Marketplace Weekend host Lizzie O’Leary talks with Derek Thompson, a senior editor at The Atlantic, whose book “Hit Makers: The Science of Popularity in an Age of Distraction” looks to share some industry tips about what makes things popular.

On what is a hit:

A hit is a commercially important success story for a cultural product. So what does that mean? Cultural product — I’m talking about movies, and talking about music, and talking about television shows, even things like first names and political ideas. And it has to be commercially significant, which is to say that something that just goes really big but has no potential to make anybody any money.

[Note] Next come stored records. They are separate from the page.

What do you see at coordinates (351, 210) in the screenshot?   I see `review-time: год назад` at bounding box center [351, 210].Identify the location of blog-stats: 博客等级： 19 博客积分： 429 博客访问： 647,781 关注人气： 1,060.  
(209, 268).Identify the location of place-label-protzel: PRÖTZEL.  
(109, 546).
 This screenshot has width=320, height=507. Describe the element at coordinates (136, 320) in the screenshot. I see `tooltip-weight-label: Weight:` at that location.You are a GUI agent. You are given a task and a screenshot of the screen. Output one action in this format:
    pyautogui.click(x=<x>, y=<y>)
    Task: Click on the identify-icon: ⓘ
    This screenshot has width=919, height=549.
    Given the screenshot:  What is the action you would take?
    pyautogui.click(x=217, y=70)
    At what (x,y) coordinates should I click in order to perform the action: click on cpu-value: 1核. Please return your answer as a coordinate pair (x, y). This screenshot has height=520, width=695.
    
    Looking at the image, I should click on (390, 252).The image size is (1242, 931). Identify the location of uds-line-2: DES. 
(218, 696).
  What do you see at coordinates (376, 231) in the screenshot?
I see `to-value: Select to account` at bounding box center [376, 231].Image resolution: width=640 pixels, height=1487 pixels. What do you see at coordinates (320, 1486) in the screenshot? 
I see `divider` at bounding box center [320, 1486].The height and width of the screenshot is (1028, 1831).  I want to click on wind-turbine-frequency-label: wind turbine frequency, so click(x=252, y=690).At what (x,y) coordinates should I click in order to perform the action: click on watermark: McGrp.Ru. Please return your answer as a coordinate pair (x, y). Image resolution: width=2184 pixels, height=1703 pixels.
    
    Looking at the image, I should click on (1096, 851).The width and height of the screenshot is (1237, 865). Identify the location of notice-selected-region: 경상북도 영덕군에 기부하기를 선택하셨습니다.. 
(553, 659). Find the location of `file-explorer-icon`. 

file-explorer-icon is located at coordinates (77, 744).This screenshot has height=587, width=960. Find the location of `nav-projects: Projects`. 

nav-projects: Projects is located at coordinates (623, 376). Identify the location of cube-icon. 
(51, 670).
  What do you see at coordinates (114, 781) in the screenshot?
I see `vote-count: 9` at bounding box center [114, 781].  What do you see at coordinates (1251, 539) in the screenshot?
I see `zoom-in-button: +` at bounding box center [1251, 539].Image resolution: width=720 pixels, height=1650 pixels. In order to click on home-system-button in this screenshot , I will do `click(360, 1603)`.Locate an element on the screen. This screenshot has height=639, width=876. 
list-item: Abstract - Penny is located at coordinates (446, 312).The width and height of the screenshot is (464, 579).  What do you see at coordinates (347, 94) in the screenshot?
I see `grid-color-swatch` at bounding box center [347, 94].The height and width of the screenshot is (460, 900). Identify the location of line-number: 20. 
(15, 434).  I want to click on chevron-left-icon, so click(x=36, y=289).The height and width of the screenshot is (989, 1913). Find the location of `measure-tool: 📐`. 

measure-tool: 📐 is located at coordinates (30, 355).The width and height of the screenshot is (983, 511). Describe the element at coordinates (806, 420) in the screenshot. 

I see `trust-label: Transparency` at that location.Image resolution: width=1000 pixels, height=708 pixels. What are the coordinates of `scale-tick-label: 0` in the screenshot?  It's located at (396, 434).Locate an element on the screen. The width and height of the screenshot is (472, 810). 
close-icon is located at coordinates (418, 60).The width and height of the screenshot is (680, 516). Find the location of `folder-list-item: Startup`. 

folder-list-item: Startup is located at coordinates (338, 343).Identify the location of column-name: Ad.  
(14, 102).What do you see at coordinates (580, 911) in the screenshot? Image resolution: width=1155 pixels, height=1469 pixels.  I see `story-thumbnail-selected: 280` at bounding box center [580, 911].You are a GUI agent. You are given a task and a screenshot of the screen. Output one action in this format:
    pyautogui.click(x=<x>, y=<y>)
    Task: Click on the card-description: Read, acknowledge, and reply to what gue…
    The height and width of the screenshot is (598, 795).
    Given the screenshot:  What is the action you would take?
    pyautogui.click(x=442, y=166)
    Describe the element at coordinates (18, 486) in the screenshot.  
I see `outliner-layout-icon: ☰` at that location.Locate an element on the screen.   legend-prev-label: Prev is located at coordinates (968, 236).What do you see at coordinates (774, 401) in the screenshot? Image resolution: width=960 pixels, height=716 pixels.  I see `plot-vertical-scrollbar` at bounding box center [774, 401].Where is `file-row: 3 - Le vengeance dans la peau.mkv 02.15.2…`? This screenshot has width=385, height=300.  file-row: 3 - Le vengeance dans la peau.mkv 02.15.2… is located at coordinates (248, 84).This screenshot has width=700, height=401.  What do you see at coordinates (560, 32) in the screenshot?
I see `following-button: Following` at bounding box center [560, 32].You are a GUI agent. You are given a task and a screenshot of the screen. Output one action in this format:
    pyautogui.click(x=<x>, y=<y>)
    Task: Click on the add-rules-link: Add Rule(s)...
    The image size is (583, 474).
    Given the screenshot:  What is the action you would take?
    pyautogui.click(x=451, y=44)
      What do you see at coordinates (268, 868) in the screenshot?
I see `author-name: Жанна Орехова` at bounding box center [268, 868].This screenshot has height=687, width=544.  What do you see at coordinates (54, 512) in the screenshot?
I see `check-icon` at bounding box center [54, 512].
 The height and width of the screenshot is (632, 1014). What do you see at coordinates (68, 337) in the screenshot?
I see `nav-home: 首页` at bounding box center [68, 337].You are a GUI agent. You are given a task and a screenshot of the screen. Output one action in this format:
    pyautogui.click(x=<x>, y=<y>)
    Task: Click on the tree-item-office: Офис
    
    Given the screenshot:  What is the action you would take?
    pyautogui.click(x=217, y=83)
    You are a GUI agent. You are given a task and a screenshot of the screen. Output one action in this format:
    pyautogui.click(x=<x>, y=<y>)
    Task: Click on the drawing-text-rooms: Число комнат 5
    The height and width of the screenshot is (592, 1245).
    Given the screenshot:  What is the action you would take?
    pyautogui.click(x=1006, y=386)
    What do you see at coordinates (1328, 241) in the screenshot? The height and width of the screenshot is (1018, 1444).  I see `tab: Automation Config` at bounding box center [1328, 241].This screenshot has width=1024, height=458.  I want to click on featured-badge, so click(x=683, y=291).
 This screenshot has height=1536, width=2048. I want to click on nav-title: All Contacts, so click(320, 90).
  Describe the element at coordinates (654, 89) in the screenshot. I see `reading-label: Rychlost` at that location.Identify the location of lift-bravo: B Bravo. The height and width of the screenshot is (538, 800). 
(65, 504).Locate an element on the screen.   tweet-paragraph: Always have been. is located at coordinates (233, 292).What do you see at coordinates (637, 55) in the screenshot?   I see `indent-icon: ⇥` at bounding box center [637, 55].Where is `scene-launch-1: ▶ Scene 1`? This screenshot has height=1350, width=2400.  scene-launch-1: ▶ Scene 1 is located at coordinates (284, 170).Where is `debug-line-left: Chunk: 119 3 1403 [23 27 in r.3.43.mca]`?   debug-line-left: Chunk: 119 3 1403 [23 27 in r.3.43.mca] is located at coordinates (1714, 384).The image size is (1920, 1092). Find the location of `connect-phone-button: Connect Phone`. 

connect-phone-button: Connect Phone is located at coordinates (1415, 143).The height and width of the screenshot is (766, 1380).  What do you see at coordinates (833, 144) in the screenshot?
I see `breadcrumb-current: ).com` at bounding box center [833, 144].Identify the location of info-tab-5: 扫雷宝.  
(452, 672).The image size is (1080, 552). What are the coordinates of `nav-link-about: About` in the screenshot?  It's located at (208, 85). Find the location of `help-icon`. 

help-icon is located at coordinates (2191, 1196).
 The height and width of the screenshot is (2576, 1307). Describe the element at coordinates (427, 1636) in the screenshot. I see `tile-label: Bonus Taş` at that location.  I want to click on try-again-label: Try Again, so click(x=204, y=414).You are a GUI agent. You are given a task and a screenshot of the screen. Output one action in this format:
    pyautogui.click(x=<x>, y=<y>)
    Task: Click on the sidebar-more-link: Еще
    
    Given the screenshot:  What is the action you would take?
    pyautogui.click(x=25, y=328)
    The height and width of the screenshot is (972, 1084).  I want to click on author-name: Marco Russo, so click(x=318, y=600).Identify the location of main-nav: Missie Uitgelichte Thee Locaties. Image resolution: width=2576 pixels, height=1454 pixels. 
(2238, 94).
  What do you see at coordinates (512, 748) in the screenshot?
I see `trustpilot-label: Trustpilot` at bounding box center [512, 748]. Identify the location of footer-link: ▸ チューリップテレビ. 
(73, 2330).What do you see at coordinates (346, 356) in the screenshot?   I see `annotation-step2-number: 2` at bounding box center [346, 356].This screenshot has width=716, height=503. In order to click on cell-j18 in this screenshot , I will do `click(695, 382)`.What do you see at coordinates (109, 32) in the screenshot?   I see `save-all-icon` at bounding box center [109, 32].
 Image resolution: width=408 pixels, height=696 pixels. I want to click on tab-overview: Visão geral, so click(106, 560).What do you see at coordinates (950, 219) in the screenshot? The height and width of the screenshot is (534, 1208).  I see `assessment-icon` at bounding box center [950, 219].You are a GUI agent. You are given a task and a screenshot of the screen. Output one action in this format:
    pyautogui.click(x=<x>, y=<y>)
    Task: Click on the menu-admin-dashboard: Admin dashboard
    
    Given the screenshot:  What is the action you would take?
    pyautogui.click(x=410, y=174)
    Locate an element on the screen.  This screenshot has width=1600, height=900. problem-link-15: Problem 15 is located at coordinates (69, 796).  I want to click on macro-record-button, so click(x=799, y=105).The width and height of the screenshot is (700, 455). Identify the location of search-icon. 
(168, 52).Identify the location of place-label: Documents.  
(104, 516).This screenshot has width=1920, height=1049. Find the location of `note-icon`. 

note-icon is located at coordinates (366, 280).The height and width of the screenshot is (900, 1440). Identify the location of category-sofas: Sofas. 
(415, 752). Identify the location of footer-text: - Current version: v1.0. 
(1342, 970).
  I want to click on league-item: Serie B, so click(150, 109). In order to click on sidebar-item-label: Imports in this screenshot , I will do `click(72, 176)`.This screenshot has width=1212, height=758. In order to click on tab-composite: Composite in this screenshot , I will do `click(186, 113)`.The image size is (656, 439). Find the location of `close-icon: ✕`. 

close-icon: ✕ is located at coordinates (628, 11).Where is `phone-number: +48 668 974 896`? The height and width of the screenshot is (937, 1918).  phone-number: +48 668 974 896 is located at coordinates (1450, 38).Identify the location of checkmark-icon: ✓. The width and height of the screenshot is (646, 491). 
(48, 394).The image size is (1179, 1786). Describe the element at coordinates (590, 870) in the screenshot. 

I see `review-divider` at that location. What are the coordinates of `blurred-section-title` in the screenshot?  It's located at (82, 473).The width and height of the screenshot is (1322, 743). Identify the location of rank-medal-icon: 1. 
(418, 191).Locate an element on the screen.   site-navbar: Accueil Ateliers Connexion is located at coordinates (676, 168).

On the invention of the teenager:

The word teenager really didn’t even take off in popular culture until in the 1950s and after World War II. There are three levels that I look at. First, education; before compulsory education, teens were basically just farmers on their family farm. There was no need to separate a teenager from an adult. Once you turned 15 and you could use that hoe, you’re an adult. Get out in the farm. So you needed compulsory education in order to create a school area where teenagers could come together and create their own separate culture. The second thing that you needed was for Americans to get rich for parents essentially to give these teenagers money so they could be their own consumers and have their own marketing power. The third thing that I think is really interesting is that you wouldn’t have modern teenagers without cars. You needed cars to allow teens to basically run away from their parents and form a separate culture.

On “going viral”:

There’s lots of examples in the book show about all of these videos that we thought went totally viral, when in fact they had broadcasters, celebrities or publishers who are responsible for the vast majority of their distribution. I think that at a time when trust in establishment news is declining that our trust has sort of moved from institutions to peers, and sometimes we’ll say, “Well, I saw that article in a lot of different places, so it’s probably real.” Ubiquity equals veracity.